Christmas is supposed to be a time for cheer and happiness, excitement and anticipation, with colourful lights, cheerful music and everyone buying gifts for their friends and loved ones. For many of us, Christmas is like this, but for migraineurs it can be a trying time. Not just for parents with migraine but for children with migraine.
How does Migraine in Children manifest?
Migraine in children is usually different than in adults. There may be no headache at all, but they may get stomach problems, nausea, and vomiting! This can make the diagnosis of migraine difficult and often leads to adults accusing the child of trying to get out of going to school or doing their homework. The headache, if it is there, is usually on both sides of the head, whereas in adults the head pain is one sided.
Travel sickness can often be an early indicator of migraine.
What about triggers?
Like adults, Children have different triggers, but it can be difficult for young children especially to figure them out. The best way to do this is to keep a migraine diary!
Sometimes little children find this difficult, so it can be helpful for a parent to keep one with them. As well as capturing as much information as possible, it can also help the child to feel less odd or isolated about having to do it, if they’re the only one they know with migraine.
Write down everything you can think of about the day of the migraine attack and maybe a day or two before.
- What they ate and drank
- What the weather was like
- How long they slept or in were bed
- Did they watch a lot of television?
- Were they on their computer/tablet/phone for long?
- Did anything happen at school (like a test/Christmas Party)?
- Were they excited or stressed?
- Anything else you can think of
If their head hurts, get them to describe how badly it hurts from 1 – 10. Keep the diary for 3 or 4 migraine attacks and you might start to see that the same things happen every time they get a migraine, and a pattern emerging.
Why can Christmas be a problem?
Christmas is a time for triggers and that is what can turn it into a nightmare for anyone with migraine. Children are off school, out of their regular routines, excited about seeing Santa, spending a lot more time watching TV and playing games on their devices than they would normally. They are also being exposed to more flashing lights, loud music and crowds than at other times of the year.
This year too is the added stress and worry of the pandemic, with possible changes to the Christmas celebrations and traditions we all know and love, adding to the pressure and uncertainty. All of these things can combine to turn Christmas into a nightmare for children, and subsequently for parents and guardians.
What can be done?
Aside from keeping the diary and watching for patterns and triggers, watch your child for signs that they may be going to have an attack. Make other family members and siblings aware of some warning signs that may occur before the attack.
These signs may include:
- Looking paler than usual
- Mood changes – are they quieter or more irritable than they normally are?
- Pain in muscles
- Food cravings
To help keep Children migraine-free this Christmas,
- Try to keep them to a good sleep routine as much as possible – no late mornings or late nights (aside from the Toy Show)
- Try to get them to eat regularly – no skipping meals, especially before active play or sports.

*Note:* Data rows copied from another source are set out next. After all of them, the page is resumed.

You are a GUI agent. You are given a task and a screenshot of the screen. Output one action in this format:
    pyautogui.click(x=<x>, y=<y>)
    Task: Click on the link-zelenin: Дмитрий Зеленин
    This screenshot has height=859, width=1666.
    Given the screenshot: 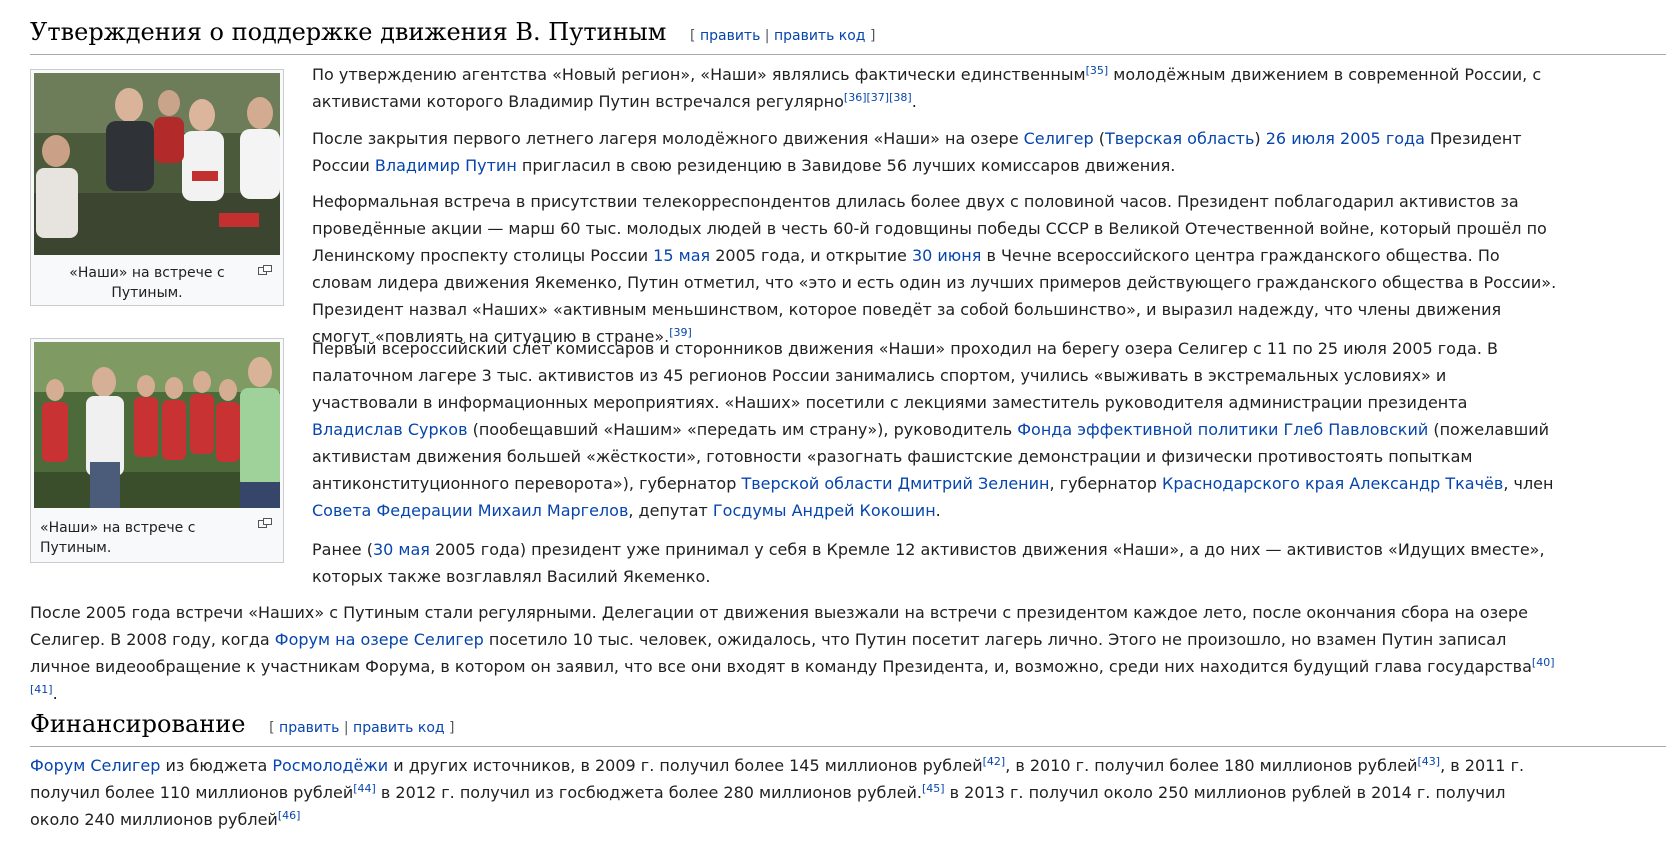 What is the action you would take?
    pyautogui.click(x=974, y=484)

- Use food rich in magnesium, vitamin B2 and coenzyme Q10 where possible
- Keep them hydrated as much as possible
- Avoid any known triggers
- Try to avoid too much of the good stuff as additives are possible trigger culprits
- Try some calming exercises with them. Websites like Relax Kids have some good products and Green Child Magazine have some free relaxation scripts for children
- Download a mindfulness app for kids like Headspace for Kids
- Do some crafts with them – like making Christmas cards for relations, or making decorations for the house to keep them distracted
- Keep medication on hand – Speak to your pharmacist and GP before Christmas about all of your options (prescription and non-prescription) should your child have a bad attack over the festive season
If an attack does begin
- Lie your child down in a dark, quiet place with a warm or cold pack for their head. Some children react better to heat, others to cold.

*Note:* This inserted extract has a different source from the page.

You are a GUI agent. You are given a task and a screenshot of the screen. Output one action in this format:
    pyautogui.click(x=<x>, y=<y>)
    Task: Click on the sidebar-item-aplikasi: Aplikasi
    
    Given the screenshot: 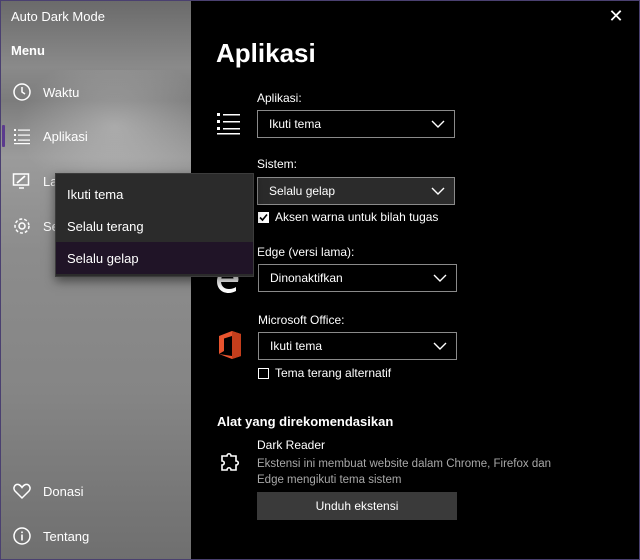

- If your GP or pharmacist has said they can use an anti-nausea medication, then use this a few minutes before the pain medication. It might help prevent vomiting up of other medications
- Use the medication your GP or pharmacist has given your child as early as possible in the attack – If vomiting is a regular feature of your child’s migraine, ask your GP to prescribe any medication in a soluble, liquid, or nasal spray format so that it will be absorbed and get to work faster
- Let your child know that it’s okay if they do get sick. Have a basin or bowl beside them ready for it
- If they can tolerate the smell have a tissue or cloth with a few drops of peppermint or lavender oil on a nightstand nearby
- Try to get them to sleep, even for a short time. Sleep often helps them to recover, sometimes as little as 10 minutes can make the difference
- If your child’s pain and other symptoms are not going away, don’t be afraid to bring them to A & E or contact the Out-of-Hours doctor – Have your local number handy or in your phone
Many of the above tips can cross the age barriers as adults can experience the same symptoms as children.